FIFTEEN thousand European Commission staff will vote next week on who should represent them on the institution's personnel committee, in what is being seen as the first big test of Vice-President Neil Kinnock's internal reform plans.

Officials say the outcome will provide a strong indicator of the staff's attitude towards Kinnock's handling of the reform process so far, with attention focusing on how many seats the radical staff union Renouveau et Democratie (R&D) wins on the committee which represents Commission staff working in Brussels.

R&D, which is currently the second most powerful union in the institution behind the Union Syndicale, has emerged as the fiercest opponent of Kinnock's plans at a time when other staff unions have moderated their language and are stressing their willingness to cooperate in the reform process.

The union, which counts whistle-blower Paul van Buitenen as a founder member and candidate in next week's election, says it is confident of adding to its current tally of six seats on the Brussels committee, which sends representatives to meetings of the central staff committee responsible for negotiating with the Commission on relations between the administration and staff. "Mr Kinnock is in for an unpleasant surprise," said R&D president Franco Ianniello.

His union has attacked Kinnock's draft reform proposals as a thinly-veiled attempt to reduce the Commission's independence relative to governments. "Kinnock is trying to weaken the Commission so that it becomes nothing more than the secretariat of the member states," Ianniello told European Voice.

He argues that Kinnock's "attacks on staff unions" are an indication of his desire for reforms "which can only be adopted against the wishes of the personnel".

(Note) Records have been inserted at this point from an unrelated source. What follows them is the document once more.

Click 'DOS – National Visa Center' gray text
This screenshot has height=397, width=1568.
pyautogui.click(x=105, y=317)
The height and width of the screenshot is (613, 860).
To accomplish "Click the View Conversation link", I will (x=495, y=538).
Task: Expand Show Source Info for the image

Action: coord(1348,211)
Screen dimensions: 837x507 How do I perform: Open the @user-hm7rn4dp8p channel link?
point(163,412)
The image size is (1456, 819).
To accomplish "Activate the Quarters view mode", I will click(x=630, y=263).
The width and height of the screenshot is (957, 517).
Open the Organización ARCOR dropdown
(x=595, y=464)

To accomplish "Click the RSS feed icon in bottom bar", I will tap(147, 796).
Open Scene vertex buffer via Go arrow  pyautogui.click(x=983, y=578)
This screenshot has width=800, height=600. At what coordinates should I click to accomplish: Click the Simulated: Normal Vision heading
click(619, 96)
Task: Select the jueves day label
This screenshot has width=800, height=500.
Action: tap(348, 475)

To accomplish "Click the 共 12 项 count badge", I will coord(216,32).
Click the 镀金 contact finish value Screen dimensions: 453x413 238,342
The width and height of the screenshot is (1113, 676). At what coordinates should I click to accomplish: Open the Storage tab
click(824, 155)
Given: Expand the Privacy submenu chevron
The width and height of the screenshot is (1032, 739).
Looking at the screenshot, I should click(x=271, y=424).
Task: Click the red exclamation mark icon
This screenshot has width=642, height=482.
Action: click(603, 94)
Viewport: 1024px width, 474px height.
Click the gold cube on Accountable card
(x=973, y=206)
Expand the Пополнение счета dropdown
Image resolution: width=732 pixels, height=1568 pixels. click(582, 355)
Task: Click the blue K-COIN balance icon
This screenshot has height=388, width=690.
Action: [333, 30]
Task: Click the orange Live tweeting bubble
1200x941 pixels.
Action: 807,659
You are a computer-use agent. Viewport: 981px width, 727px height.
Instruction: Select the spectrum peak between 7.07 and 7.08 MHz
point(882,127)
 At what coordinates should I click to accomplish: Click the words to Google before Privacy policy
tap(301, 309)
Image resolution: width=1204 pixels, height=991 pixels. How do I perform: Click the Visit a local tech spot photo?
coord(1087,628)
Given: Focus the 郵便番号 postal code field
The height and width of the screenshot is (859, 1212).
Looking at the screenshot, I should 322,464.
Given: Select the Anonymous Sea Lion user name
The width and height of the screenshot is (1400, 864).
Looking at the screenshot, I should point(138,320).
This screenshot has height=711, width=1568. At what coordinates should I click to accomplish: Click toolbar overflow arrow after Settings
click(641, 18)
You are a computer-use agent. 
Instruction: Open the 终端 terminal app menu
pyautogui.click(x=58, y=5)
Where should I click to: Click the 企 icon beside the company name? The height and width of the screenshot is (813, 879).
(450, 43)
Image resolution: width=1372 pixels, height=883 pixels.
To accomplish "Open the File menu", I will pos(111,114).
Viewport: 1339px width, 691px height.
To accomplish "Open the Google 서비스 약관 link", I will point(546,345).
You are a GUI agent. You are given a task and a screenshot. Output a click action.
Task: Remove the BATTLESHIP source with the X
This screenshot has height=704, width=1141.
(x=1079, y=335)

R&D has also been strongly critical of the paper presented by Kinnock last week which called for the creation of an independent financial watchdog in the Commission, insisting he should have called for additional staff to enable the new body to do its job properly as recommended by the committee of wise men.

The union claims that "this is an essential point on which the current Commission will be judged by staff", and says Kinnock's plans to make individual departments responsible for financial controls could be "very dangerous" because they failed to give auditors adequate independence from directors-general.

Ianniello insists, however, that R&D is not opposed to reform as such, simply to the approach being taken by Kinnock. The Commissioner has already provoked disquiet among the staff unions with his plans to change the way the institution negotiates with staff representatives. He wants to reduce the number of unions involved in consultations by eliminating those which represent less than 5% of the Commission workforce and reducing full-time staff seconded to unions from 25 to 5.